We started with Lisa. I had convinced her to get the IHG credit card for a bonus of 70,000 points. A couple of months later, Lisa was sitting on 75,000 IHG points. That was enough for three nights at the Intercontinental Asiana Saigon Residences in Ho Chi Minh City at 25,000 points a night. Ho Chi Minh has a number of nice hotels – from Hyatt, to SPG, to IHG, to Marriott – but the Asiana Residences offered apartment sized rooms with an actual living room and kitchen. That was a no-brainer. I just had to cobble together points for two additional nights. Luckily, the anniversary on my own IHG credit card reset on October 1, granting me another free annual night. Four nights down, one to go. Thanks to IHG’s 10 percent rebate on redemptions and my Chase points, I managed to accrue 20,000 points. That plus $40 gave us our fifth night.
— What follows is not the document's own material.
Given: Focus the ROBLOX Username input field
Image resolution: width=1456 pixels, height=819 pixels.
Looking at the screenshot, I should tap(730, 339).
Next up is the coastal city of Da Nang. This was a simple process of elimination. Da Nang has two points hotels: The swanky Intercontinental and the Hyatt Regency. We were fresh out of IHG points so I needed to cobble together three nights’ worth of Hyatt points. My Hyatt credit card give me a free annual night at a category 1 – 4 hotel. That’s one night. I transferred 12,000 Chase ultimate reward points and booked our second night. For our third night, I used 6,000 Hyatt points and $75. Three nights – done.

Our next stay is in the ancient city of Hue. There are no points hotels, but plenty of great, affordable options. You can book a motel for as low as $15, but we splurged on the four-star Eldora Hotel for $70.

Our last hotel stay is in Hanoi. We decided to stay in the ultra-bargain Sheraton (where my SPG credit card will get us access to the lounge!) for 3,000 – 3,500 points a night.

And that’s how we booked 12 nights of hotels for $185. Split between two people, that’s only $92.50 a person!